GM Toolbox: Improvisation Development

Getting better at Improvisation
Improvisation is one of the most important skills that a GM can have. One of the best ways to develop that skill is to actually practice it. But then you are trapped in the great reoccurring doom cycle, of not trying it because you are not ready, and then not developing the skills because you never practice.

If you have GMed for over a year or so, you are probably ready to improvise: you might just lack the confidence to throw yourself face first off the predestined cliff into wild and raging torrent of improvisation.  You might as well get good at it now; your players will eventually wise up and begin making choices about things you didn't anticipate.
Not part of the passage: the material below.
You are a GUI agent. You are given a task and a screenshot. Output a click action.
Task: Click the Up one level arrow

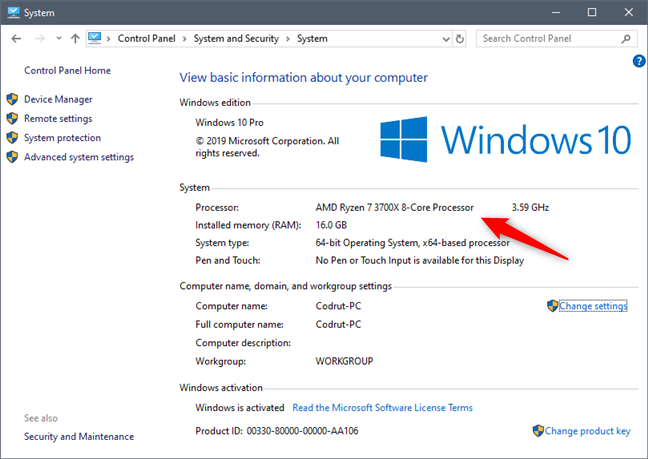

The first game I GMed that built my confidence for improvisation, was Everyone Is John.

 

A game for horrible people
The premise of the game is simple. John is an insane man in Minneapolis and has several voices (i.e. the player characters) in his head that are vying for control. The voices in John’s head are attempting to complete obsessions from “eating a bug” to “crashing a city bus”. The multitude of obsessions and quick passage of control of John from voice to voice creates an insane erratic behavior. Your players will, of course, use this opportunity to do what they have always wanted to do. They will reveal that they are more horrible AND awesome than you can possibly imagine.

Little_Red_Fox on Everyone is John:
First off, let me say that, no matter how many podcasts or hours you have spent preparing, nothing and I mean nothing, can prepare you for the rocket powered monkey navigated sled that is, Everyone is John.

The prep-less game
Your payers keep their skills obsessions from you, so you cannot prep for it. Put John in a well developed suburb of Minneapolis? Your player will hijack a car and drive away from your carefully planned neighborhood. Spend time making an NPC? Your player will stab her and loot the $12 dollars off the body to purchase a series of aerosol cans and baby bottles for some nefarious, unknown purpose.

Everything, from the contents of a refrigerator to the wallet of a wino John just beat up will be made up on the fly. There is no random table for wino wallets and your players are going to expect you to know exactly how many worn out dollar bills the man had.

This is scary:
I remember a couple of butterflies before GMing my first game of Everyone is John. There is no safety net, no notes. Lots of information is hidden from you. It will be Ok. Most of the players will merely accept your awkward descriptions as reality and not question. The most important thing is practice. The beautiful thing about Everyone is John is that it is a one off game. John usually dies at the end, and thus there is no mess to clean up. If you screw up, it will just be referred to “that game that no one talks about”. If my players are anything like yours, that will happen naturally anyway*.

How do I do it:
For what it’s worth, this is my process. In my head, I think about the object or scene in the context that already exists and the description becomes a natural extension of what you already know. The kitchen? Is it in an upscale house? Imagine it in your head, what do you see? I see it has granite countertops, a nice steel refrigerator, lots of windows, and a nice breakfast bar with two stools. If you have a feel for what a player wants, you might give it to them, you might not. Eventually you will get fast enough to narrate as if you had it written down before hand. Without Everyone is John, I would still be prepping way too long before each D&D session we play.


*“You want to stick what, where? (sigh) Fine. Whatever. Roll for it.”